# What is required
Repeat verbatim, and only, the lines of the data below, beginning at the line that contains "The image size is (647, 395)." and stopping after the line that contains "Click the PDL/PTR".

# Extracted records
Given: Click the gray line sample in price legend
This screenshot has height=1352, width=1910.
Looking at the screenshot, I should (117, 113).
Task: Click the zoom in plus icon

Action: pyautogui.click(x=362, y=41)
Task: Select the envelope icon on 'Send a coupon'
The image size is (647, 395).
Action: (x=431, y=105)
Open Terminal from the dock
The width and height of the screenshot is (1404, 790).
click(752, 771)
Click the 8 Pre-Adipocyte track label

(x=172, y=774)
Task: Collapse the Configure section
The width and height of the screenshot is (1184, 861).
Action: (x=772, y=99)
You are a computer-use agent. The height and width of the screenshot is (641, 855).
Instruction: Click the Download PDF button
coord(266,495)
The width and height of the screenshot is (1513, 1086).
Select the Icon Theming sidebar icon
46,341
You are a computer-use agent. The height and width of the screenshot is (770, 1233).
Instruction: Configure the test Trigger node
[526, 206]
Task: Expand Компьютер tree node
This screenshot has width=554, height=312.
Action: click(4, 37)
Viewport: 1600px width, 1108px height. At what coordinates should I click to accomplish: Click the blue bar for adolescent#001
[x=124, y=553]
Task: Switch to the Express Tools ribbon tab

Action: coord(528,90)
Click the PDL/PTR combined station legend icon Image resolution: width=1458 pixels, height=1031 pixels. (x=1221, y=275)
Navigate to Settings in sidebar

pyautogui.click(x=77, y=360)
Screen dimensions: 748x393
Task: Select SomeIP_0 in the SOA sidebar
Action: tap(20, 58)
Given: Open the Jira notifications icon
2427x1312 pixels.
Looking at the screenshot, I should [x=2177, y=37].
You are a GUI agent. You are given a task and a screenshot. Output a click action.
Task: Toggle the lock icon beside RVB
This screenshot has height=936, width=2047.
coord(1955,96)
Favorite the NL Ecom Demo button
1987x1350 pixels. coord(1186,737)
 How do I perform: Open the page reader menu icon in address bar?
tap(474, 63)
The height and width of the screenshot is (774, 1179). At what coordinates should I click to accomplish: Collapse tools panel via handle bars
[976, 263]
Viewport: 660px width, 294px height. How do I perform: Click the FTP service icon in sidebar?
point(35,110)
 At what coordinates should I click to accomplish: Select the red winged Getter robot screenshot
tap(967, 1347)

# Written solution
The image size is (647, 395).
Action: (x=431, y=105)
Open Terminal from the dock
The width and height of the screenshot is (1404, 790).
click(752, 771)
Click the 8 Pre-Adipocyte track label

(x=172, y=774)
Task: Collapse the Configure section
The width and height of the screenshot is (1184, 861).
Action: (x=772, y=99)
You are a computer-use agent. The height and width of the screenshot is (641, 855).
Instruction: Click the Download PDF button
coord(266,495)
The width and height of the screenshot is (1513, 1086).
Select the Icon Theming sidebar icon
46,341
You are a computer-use agent. The height and width of the screenshot is (770, 1233).
Instruction: Configure the test Trigger node
[526, 206]
Task: Expand Компьютер tree node
This screenshot has width=554, height=312.
Action: click(4, 37)
Viewport: 1600px width, 1108px height. At what coordinates should I click to accomplish: Click the blue bar for adolescent#001
[x=124, y=553]
Task: Switch to the Express Tools ribbon tab

Action: coord(528,90)
Click the PDL/PTR combined station legend icon Image resolution: width=1458 pixels, height=1031 pixels. (x=1221, y=275)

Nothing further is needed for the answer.